### Task brief
Consider the listing below. Extract exactly the lines from the line containing "has width=2513, height=1484." to the line containing "Click the back arrow icon", both included.
┄┄┄┄┄┄
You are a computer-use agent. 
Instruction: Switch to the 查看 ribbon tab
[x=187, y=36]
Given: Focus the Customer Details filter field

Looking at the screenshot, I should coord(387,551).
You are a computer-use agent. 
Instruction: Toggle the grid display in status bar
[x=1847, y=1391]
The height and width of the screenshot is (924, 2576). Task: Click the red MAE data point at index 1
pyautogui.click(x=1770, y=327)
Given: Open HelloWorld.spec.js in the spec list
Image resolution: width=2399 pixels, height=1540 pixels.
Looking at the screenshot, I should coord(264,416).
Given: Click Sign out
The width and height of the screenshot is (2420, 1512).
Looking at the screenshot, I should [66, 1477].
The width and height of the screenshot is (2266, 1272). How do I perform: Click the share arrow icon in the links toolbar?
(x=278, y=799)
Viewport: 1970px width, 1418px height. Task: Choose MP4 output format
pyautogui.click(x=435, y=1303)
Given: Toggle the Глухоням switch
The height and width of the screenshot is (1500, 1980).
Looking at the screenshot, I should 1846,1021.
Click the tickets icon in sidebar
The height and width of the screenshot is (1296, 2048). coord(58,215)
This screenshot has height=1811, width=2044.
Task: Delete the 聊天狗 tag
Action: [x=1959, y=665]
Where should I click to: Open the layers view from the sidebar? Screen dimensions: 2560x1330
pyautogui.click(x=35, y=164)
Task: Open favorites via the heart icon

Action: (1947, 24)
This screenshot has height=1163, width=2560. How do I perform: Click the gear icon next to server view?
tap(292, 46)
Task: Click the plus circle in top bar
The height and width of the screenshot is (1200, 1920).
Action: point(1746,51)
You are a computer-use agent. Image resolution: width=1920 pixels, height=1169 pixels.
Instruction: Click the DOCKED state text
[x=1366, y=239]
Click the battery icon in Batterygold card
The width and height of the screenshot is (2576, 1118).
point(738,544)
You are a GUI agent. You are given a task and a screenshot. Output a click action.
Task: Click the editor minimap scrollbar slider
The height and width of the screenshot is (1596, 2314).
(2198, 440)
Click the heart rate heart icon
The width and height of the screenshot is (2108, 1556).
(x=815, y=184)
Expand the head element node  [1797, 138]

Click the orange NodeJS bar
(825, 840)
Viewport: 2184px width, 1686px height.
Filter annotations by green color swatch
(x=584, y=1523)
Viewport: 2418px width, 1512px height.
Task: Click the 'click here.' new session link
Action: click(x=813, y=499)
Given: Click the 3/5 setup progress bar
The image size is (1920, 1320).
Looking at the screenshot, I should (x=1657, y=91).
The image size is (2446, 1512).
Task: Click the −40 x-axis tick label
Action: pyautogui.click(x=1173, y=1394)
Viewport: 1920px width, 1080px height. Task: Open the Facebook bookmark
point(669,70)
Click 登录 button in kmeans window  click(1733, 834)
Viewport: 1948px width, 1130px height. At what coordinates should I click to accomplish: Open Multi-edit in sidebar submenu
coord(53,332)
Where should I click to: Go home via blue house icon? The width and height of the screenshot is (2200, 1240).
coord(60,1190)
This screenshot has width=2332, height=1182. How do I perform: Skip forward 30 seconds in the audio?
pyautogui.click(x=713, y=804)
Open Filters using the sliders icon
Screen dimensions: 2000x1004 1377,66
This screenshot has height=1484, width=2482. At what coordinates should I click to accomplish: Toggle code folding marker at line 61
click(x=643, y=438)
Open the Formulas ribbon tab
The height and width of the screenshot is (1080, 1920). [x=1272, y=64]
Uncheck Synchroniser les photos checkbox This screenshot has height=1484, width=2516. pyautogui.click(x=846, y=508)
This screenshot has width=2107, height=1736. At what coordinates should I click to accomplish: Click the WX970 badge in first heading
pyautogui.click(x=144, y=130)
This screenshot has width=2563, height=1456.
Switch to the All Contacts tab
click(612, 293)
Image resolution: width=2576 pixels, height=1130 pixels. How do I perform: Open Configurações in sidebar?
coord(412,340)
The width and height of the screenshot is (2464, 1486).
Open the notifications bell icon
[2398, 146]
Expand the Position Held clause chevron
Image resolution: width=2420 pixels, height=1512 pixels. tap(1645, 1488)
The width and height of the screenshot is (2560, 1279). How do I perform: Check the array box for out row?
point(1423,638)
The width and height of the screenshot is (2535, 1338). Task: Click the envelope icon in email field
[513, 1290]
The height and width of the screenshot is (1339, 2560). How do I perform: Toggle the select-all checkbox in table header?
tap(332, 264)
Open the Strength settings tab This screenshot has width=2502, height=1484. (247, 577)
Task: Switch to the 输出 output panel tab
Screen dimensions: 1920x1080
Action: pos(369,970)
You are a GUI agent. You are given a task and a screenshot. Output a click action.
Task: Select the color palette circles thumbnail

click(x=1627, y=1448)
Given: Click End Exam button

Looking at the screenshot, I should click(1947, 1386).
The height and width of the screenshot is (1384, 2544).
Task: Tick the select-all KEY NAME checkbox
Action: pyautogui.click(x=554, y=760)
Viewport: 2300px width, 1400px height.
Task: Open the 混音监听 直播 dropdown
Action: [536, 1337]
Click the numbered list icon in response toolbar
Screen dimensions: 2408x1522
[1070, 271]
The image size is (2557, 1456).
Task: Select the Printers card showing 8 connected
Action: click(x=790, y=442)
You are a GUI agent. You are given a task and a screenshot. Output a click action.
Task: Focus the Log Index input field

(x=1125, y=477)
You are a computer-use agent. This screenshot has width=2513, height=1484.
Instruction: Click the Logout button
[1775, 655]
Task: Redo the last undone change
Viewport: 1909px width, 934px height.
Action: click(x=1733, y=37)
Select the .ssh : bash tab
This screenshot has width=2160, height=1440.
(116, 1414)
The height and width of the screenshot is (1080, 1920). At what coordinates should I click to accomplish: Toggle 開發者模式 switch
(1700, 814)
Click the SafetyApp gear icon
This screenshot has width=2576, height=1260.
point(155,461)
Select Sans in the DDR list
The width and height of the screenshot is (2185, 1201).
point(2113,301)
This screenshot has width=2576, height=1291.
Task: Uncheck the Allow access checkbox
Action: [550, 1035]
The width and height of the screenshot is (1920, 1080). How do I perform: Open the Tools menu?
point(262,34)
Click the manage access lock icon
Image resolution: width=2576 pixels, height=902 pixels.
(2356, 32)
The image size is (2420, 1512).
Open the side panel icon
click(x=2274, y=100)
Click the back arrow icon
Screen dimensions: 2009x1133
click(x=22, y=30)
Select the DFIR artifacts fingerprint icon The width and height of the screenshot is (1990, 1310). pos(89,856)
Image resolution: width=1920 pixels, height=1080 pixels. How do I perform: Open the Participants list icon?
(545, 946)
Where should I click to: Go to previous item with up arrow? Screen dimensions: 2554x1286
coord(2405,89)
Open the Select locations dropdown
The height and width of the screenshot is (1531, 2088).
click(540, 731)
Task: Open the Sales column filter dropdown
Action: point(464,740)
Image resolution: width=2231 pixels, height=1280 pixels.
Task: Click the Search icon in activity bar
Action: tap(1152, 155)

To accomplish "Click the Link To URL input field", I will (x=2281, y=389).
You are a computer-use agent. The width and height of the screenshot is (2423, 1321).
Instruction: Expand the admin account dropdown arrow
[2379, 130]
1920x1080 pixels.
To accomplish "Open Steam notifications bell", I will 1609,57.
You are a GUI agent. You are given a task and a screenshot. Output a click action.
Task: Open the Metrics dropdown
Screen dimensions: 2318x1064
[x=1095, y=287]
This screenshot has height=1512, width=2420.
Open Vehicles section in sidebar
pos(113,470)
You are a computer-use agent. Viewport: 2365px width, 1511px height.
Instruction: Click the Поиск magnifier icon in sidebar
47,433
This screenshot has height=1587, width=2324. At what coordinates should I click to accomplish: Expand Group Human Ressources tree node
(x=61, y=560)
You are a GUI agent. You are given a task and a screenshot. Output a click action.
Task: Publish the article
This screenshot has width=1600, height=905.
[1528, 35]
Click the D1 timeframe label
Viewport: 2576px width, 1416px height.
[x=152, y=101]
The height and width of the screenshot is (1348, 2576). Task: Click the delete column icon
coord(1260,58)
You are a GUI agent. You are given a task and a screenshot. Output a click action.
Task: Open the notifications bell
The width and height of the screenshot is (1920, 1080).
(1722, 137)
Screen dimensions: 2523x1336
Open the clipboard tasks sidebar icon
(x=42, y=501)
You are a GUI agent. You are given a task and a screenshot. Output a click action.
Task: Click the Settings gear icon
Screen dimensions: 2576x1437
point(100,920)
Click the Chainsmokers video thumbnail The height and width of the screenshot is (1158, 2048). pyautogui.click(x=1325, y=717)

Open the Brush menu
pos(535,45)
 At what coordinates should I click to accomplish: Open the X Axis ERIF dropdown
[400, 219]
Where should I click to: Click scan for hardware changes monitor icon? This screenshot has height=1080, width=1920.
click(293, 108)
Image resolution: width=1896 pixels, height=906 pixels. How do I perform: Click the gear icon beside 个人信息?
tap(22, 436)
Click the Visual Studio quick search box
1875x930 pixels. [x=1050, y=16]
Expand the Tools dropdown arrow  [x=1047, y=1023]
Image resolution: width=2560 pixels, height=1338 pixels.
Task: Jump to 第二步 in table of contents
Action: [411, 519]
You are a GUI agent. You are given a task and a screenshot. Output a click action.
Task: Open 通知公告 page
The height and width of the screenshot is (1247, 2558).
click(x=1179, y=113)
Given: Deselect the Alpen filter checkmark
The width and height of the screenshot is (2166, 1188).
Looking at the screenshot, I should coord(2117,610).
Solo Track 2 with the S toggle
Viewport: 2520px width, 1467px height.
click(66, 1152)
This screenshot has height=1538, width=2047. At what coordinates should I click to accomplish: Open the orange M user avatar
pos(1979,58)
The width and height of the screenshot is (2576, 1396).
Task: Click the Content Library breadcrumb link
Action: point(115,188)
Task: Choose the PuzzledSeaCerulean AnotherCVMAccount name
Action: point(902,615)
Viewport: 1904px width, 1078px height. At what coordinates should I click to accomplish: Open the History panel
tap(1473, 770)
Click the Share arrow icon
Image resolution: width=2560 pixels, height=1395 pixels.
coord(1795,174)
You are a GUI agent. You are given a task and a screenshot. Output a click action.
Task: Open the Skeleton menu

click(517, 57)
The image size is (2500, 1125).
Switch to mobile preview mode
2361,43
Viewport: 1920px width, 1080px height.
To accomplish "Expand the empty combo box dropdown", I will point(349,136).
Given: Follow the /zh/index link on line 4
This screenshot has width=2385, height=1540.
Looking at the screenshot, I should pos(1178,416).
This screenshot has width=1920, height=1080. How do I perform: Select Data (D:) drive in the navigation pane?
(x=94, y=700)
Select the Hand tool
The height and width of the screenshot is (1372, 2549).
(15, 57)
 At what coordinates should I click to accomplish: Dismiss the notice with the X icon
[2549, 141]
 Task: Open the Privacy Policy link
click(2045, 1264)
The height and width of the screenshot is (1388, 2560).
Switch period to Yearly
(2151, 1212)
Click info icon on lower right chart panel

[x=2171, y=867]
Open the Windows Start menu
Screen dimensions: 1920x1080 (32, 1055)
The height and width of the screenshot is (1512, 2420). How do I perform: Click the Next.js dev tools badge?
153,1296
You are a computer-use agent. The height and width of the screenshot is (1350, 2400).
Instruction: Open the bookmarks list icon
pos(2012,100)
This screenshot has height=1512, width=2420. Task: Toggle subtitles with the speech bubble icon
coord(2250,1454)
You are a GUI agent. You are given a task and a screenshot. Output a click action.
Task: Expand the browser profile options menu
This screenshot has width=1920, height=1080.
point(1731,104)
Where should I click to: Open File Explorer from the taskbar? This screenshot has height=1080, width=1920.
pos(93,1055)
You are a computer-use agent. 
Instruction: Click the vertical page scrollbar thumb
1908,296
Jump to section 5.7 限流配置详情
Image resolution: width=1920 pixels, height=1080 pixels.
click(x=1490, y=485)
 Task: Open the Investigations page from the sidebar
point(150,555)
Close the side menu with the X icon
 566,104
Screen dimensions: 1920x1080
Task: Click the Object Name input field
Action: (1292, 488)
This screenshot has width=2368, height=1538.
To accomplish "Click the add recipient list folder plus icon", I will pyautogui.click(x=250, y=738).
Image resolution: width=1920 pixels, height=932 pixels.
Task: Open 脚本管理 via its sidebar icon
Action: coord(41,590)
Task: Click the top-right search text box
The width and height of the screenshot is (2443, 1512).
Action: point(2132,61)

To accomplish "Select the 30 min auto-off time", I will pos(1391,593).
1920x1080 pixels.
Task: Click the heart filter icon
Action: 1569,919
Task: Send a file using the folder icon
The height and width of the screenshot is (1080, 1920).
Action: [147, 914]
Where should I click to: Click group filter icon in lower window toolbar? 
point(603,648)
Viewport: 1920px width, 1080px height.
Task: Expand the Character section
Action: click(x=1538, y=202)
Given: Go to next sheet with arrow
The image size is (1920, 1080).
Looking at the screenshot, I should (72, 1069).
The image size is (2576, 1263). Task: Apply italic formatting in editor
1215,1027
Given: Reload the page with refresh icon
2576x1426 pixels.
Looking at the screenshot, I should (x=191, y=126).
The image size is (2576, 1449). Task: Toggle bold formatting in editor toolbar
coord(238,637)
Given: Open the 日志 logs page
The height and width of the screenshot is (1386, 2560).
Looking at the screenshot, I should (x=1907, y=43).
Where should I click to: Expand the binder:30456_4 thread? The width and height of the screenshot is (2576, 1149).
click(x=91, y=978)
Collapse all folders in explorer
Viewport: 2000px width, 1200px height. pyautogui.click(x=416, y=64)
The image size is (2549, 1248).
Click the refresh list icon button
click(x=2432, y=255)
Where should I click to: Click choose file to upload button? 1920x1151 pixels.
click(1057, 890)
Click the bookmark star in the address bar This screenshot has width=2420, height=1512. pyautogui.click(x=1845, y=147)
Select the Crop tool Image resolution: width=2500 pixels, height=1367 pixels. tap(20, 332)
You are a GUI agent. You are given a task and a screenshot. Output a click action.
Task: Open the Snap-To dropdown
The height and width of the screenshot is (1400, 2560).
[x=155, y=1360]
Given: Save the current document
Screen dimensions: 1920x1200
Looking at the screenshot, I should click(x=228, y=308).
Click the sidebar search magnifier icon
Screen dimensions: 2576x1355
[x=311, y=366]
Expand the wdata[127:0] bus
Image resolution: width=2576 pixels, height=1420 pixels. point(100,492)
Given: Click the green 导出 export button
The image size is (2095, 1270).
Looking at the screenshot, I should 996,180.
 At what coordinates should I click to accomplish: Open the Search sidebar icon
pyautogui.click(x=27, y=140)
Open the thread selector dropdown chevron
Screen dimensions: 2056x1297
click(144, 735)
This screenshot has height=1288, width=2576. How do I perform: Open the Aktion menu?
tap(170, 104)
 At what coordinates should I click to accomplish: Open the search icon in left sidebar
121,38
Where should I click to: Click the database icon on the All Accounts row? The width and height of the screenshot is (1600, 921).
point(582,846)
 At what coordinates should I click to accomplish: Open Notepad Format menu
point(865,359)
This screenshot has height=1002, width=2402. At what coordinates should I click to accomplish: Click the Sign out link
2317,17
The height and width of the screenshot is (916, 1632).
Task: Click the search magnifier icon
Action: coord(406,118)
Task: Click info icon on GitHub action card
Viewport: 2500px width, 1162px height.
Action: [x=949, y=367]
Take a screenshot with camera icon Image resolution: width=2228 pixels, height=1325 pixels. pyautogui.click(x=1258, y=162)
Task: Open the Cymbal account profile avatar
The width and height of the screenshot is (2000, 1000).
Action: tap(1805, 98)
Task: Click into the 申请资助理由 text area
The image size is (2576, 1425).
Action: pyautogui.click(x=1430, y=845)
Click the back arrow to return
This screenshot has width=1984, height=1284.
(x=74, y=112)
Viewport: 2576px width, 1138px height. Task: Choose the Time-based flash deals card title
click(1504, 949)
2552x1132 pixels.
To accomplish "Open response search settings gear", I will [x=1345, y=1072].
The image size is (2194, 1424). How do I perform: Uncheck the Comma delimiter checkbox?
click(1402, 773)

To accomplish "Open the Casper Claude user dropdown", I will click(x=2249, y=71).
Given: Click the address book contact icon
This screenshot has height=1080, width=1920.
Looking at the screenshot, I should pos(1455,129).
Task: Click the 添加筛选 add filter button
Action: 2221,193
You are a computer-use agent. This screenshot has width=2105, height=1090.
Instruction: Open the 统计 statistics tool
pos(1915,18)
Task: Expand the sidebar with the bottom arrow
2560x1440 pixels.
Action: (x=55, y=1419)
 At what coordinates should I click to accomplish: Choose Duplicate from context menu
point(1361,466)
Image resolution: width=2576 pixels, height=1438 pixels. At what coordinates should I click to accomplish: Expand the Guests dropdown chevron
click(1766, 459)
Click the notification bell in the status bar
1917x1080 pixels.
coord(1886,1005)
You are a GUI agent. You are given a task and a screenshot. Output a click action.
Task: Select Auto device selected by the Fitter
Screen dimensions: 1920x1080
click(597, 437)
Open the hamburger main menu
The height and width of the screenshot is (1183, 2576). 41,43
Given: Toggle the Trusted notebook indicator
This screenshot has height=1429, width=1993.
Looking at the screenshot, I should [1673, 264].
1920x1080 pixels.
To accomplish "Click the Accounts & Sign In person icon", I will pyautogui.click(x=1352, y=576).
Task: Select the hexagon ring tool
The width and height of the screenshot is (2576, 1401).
┄┄┄┄┄┄
### Answer to the exercise
You are a computer-use agent. This screenshot has width=2513, height=1484.
Instruction: Click the Logout button
[1775, 655]
Task: Redo the last undone change
Viewport: 1909px width, 934px height.
Action: click(x=1733, y=37)
Select the .ssh : bash tab
This screenshot has width=2160, height=1440.
(116, 1414)
The height and width of the screenshot is (1080, 1920). At what coordinates should I click to accomplish: Toggle 開發者模式 switch
(1700, 814)
Click the SafetyApp gear icon
This screenshot has width=2576, height=1260.
point(155,461)
Select Sans in the DDR list
The width and height of the screenshot is (2185, 1201).
point(2113,301)
This screenshot has width=2576, height=1291.
Task: Uncheck the Allow access checkbox
Action: [550, 1035]
The width and height of the screenshot is (1920, 1080). How do I perform: Open the Tools menu?
point(262,34)
Click the manage access lock icon
Image resolution: width=2576 pixels, height=902 pixels.
(2356, 32)
The image size is (2420, 1512).
Open the side panel icon
click(x=2274, y=100)
Click the back arrow icon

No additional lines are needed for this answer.